═════ READING TEXT ═════

A couple of weeks ago, a historic event took place, although, from the lack of media coverage, you would not have known it.

On Friday 11 September, the UK’s first climate assembly issued its report on how the UK should achieve a net-zero economy by 2050. 

Its most important recommendation was that the government should summon a second assembly to decide on whether a much earlier net-zero carbon deadline is needed.

The assembly was set up by a coalition of six UK parliamentary committees last year, following the mass protest arrests by Extinction Rebellion outside parliament calling for a citizens assembly to produce a report on a net-zero Britain by 2025.

Parliament chose instead to request to extend that deadline to 2050, despite the science indicating that we are on the cusp of or have already passed irreversible climate tipping-points.

Climate Assembly UK’s membership was chosen by sortition to reflect the UK population in terms of class, race, age and views on the climate emergency.

It then spent several months liaising with various experts across a range of sectors, later producing a 556-page report that goes into depth on each sector, listing recommendations and summarising the debate.  

The assembly format, including as it does the full range of the public’s views on the climate emergency, ranging from those opposing any action, to worried activists, produces a mixture of some radical proposals, a lot of compromises and some impossible contradictions.

To be frank, the report reads like a composite of the major political parties recent manifestoes on climate action.  

The most radical proposals were on aviation, which make up 7 per cent of UK emissions and where they proposed a ban on private jets, air-miles, first-class seats and helicopters and supported increased taxation on frequent flyers and long-haul flights.

═════ AVAILABLE DATA ═════

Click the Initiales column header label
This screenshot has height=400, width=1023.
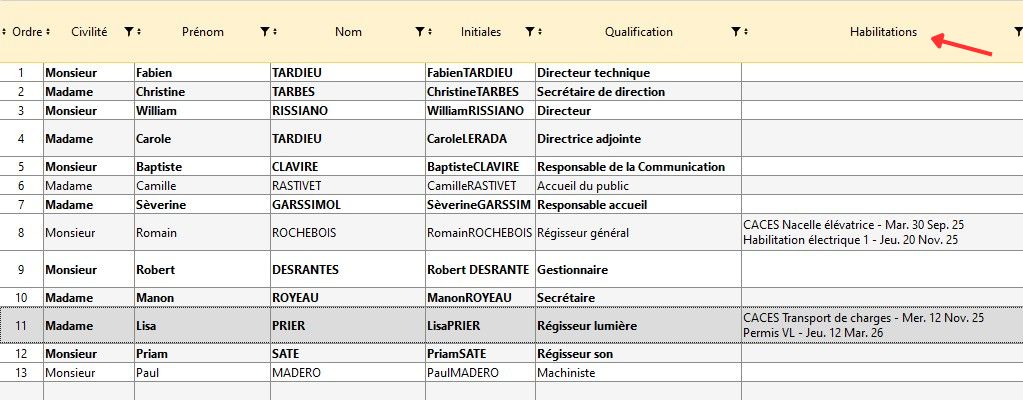pos(481,32)
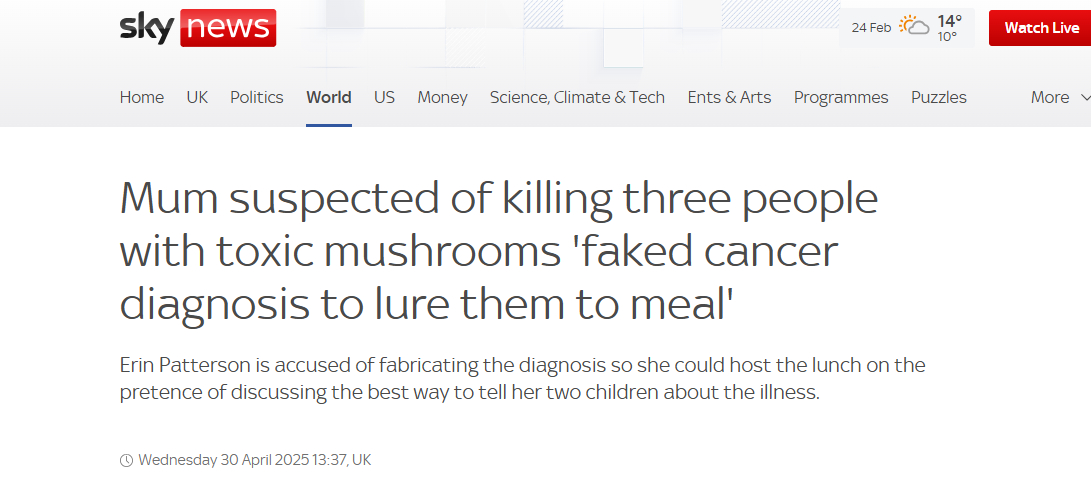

═════

→ **EXERCISE GOAL**
Copy the passage on the UK climate assembly between "The assembly format, including" and "some impossible contradictions.", inclusive. The listing is separate material and has no connection to the passage on the UK climate assembly.

→ **EXERCISE OUTPUT**
The assembly format, including as it does the full range of the public’s views on the climate emergency, ranging from those opposing any action, to worried activists, produces a mixture of some radical proposals, a lot of compromises and some impossible contradictions.